As I've thought about this prompt throughout the day, my mind kept circling back to a video I watched a couple of years ago in a course centered around the social and historical factors of early childhood care and education.  The video was a documentary of the beginning of Head Start  and Lyndon B. Johnson's so called "War on Poverty" in the 1960s.  As with any federal undertaking, Head Start's government founders had their own political agendas, however it is the conviction and passion of the teachers and mothers that I observed in the video that hit me.  These amazing women took a political agenda and shaped it to serve children and families.  At the same time, in 1966, 3 amazingly smart women founded my much loved graduate school, Erikson Institute.  This was a time when the importance of early childhood education was barely on anyone's radar and yet a host of teachers, parents, and community members thoughtfully and adamantly put child development on the map. 

At the same time, the Civil Rights Movement was in full swing.  Rosa Parks reused to move to the back of a bus, children like Ruby Bridges bravely demanded equal educational opportunities, Martin Luther King Junior was inspiring change, and young people across the nation were standing up for what they believed in.  The 1960s were a powerful time of activism and belief in social justice.  This was a time that set the stage for change, that laid the groundwork for social protests and community voice, that ordinary people sparked extraordinary change.
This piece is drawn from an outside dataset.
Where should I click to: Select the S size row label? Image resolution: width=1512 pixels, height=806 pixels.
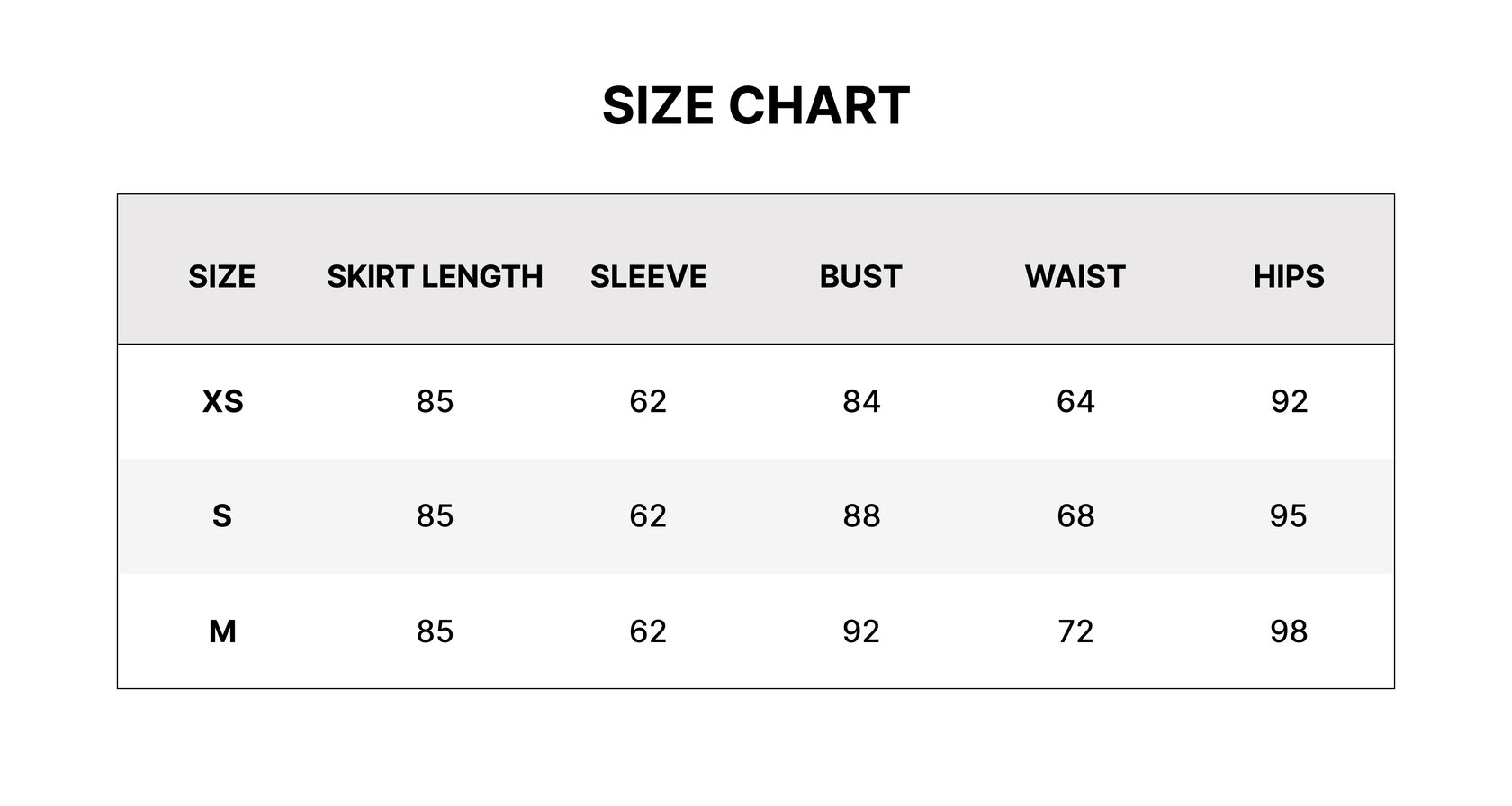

The type of change that shakes people and a nation to their core.  The type of change that people die for.  The type of change that inspires the future.  And I wonder if I would have been daring enough, confident enough, willful enough, brave enough to participate in that amount of social change?  

I hope so.

Saturday, January 4, 2014

When I Was Little: #Kinderchat Blog Challenge, Day 4

Today's #Kinderchat Blog Challenge's prompt asks the age old question, "when you were little, what did you want to be when you grew up?"

Do you expect me to say teacher?  I bet you do, it would only seem natural since I have been working with children from the time I was 12.  Honestly? I'm not sure I ever really wanted to be a teacher until undergrad and even then I wavered during student teaching.  It's a lot of commitment, picking a label to define one's self! And yet, here I am, teaching...but with my broader definition of teaching.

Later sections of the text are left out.